World Choir Games a wake-up call for HK

It is not only the top students, however, who are excelling on the mainland now. According to PISA, a worldwide study evaluating the performance of 15-year-old students in science, mathematics and reading, mainland students achieve top scores in both science and mathematics, and above-average scores in reading. Only students from developed countries such as Canada, Finland and Australia can match these results.

Hong Kong, which is assessed independently by PISA, also achieves top results in science and mathematics, and in reading as well. However, the results have seen a slight decline in the past two decades. Does this mean that the education system here is not adapting sufficiently to the rapid developments of the 21st century?
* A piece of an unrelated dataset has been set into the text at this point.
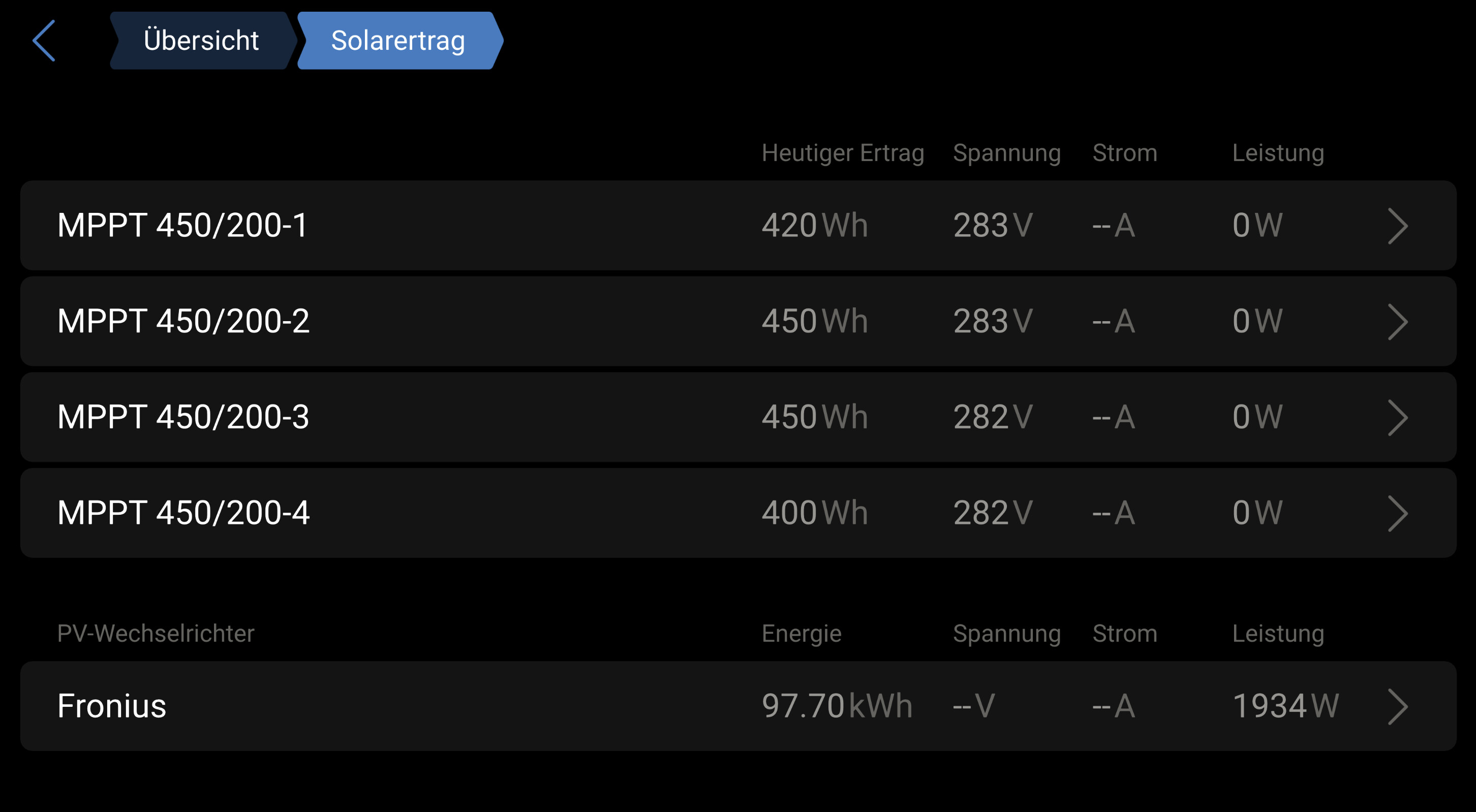Click the 1934 W Fronius power value
This screenshot has height=812, width=1476.
click(x=1285, y=705)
Perhaps not. But it does suggest that instead of simply criticizing education policies on the mainland, we should be thinking about how we can all learn from the successes of the system on the mainland.

These successes are not, of course, limited to the field of education. According to Global Finance magazine, the average year-on-year GDP growth on the Chinese mainland was a whopping 8.2 percent between 2008 and 2017, while three mainland companies - State Grid, Sinopec Group and China National Petroleum - were listed by Fortune in last year's top five companies in the world by total revenue. China has also emerged as a space superpower, with Thesis Scientist ranking its space agency eighth in the world, ahead of those of both Canada and India.
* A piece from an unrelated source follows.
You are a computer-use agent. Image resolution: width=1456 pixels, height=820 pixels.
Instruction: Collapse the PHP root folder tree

Despite all these successes, however, many people in Hong Kong continue to look down on the rest of China. This is a parochial attitude which is not only ignorant but also short-sighted. For if we continue to view our compatriots on the mainland with a superiority complex, we will one day look up and find that we have been overtaken by them in most academic parameters. The natural consequence of this is its impact on our graduates' competitiveness in the workplace, which is becoming increasingly borderless.

This is one of the fundamental lessons I learned from the World Choir Games. The Chinese mainland is no longer emerging on the international stage; it is already there, front and center. And here in Hong Kong, we must accept this fact and take pride in and learn from it. What is more, we must learn to appreciate the incredible transformation that has taken place on the mainland in recent decades. For in doing so, we will be taking a major step toward an overdue transformation of our own and wake up from this reverie over our past glories!

The author is a music scholar at Eton College. He previously studied at St. Paul's Co-educational College in Central.